### SELECTED PASSAGE
════════════════════

4.1 Mechanism of alignment

COMSOL simulations (Fig. 9) gave significant insight into the mechanism by which aligned fibers deposit in the ODS. For comparison purposes, as a control, the case of two parallel collectors with both collectors permanently grounded (Fig. 9a, b) was analyzed before investigating the ODS configuration. Parallel collector systems with all collectors grounded have been used for many years by other authors to produce small samples of aligned electrospun material [26, 27]. However, it has not been possible to fabricate larger samples with them. The simulations suggest that when both collectors are grounded simultaneously, the length of electrospinnable samples is limited by dispersion of the necessary electric field as the collectors are moved apart. When parallel collectors are spaced only 4 cm apart (Fig. 9a), the electric field between them has sufficient magnitude to cause the electrospinning instability region to take a shape with a single base spanning both. As a result, the instability zone gives rise to aligned fiber deposition.

Fig. 9.

Fig. 9

COMSOL simulations of the electric field and electric potential produced with dual flat plate collectors. The direction and length of the black arrows represent the direction and magnitude of the electric field which drives the electrospinning process. Color gradient illustrates the electric potential. a Standard parallel collection with collectors positioned 4 cm apart. b Standard parallel collection with collectors positioned 20 cm apart. c ODS collection with collectors spaced 20 cm apart (Color figure online)

In contrast, as the grounded collectors are positioned increasingly further apart, the field at the center of the collectors weakens significantly. At a spacing of 20 cm (Fig. 9b), the electric field intensity needed to successfully drive the collection of fibers between the collectors does not develop, because the fixed potential difference between the spinneret surface and the collector surfaces is spread over a larger distance. The instability region then either centers its base on one preferred collector at a time, or develops fibers to a different stage at each collector at the time of deposition, thereby preventing production of aligned fibers.

It is possible to address the deficiency in magnitude of the electric field between the collectors by adding negative applied voltage directly to the collectors. However, this approach can produce significant fiber breaking, due to increased tension forces at the collectors and collisions with subsequent fibers resulting from the intense electrical attraction [9]. Better results can be achieved by increasing the dimensions of the collector plates, but the collector size required may not be practical [9].

In contrast to standard parallel collection, in the ODS configuration, with two collectors present but only one grounded, an entirely different electric potential distribution develops (Fig. 9c, which also shows 20 cm collector spacing). With the ODS arrangement, a highly focused region with a very high potential gradient forms at the active collector surface, driving fiber deposition onto that collector. However, when activation is switched to the second collector, the electrodynamics of the system inverts and the body of electrospinning fibers is shifted toward it. Reducing the number of collectors activated at any given time results in tight focus of the electric field on the active collector (Fig. 9c). Fiber deposition between the collectors with very pure alignment can then be achieved without altering the voltages at the spinneret and polymer reservoir, which maintains polymer jet stability.

════════════════════

### TASKS TO CARRY OUT
**1.** Write out the passage on the mechanism of alignment from "In contrast, as" to "of aligned fibers.".
**2.** Answer these questions about the passage on the mechanism of alignment:
(a) How far apart are the parallel collectors in Fig. 9a?
(b) What problem can adding negative applied voltage directly to the collectors produce?
(c) In the ODS configuration, how many of the two collectors are grounded?
Answer using only the passage on the mechanism of alignment.

### SOURCE MATERIAL
════════════════════

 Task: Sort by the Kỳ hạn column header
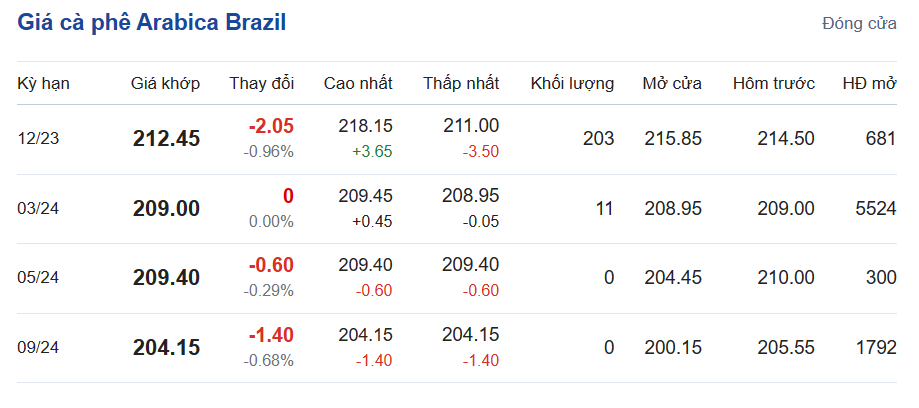(x=44, y=84)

════════════════════

### ANSWERS PER TASK
**1.**
In contrast, as the grounded collectors are positioned increasingly further apart, the field at the center of the collectors weakens significantly. At a spacing of 20 cm (Fig. 9b), the electric field intensity needed to successfully drive the collection of fibers between the collectors does not develop, because the fixed potential difference between the spinneret surface and the collector surfaces is spread over a larger distance. The instability region then either centers its base on one preferred collector at a time, or develops fibers to a different stage at each collector at the time of deposition, thereby preventing production of aligned fibers.

**2.**
(a) 4 cm
(b) Significant fiber breaking
(c) Only one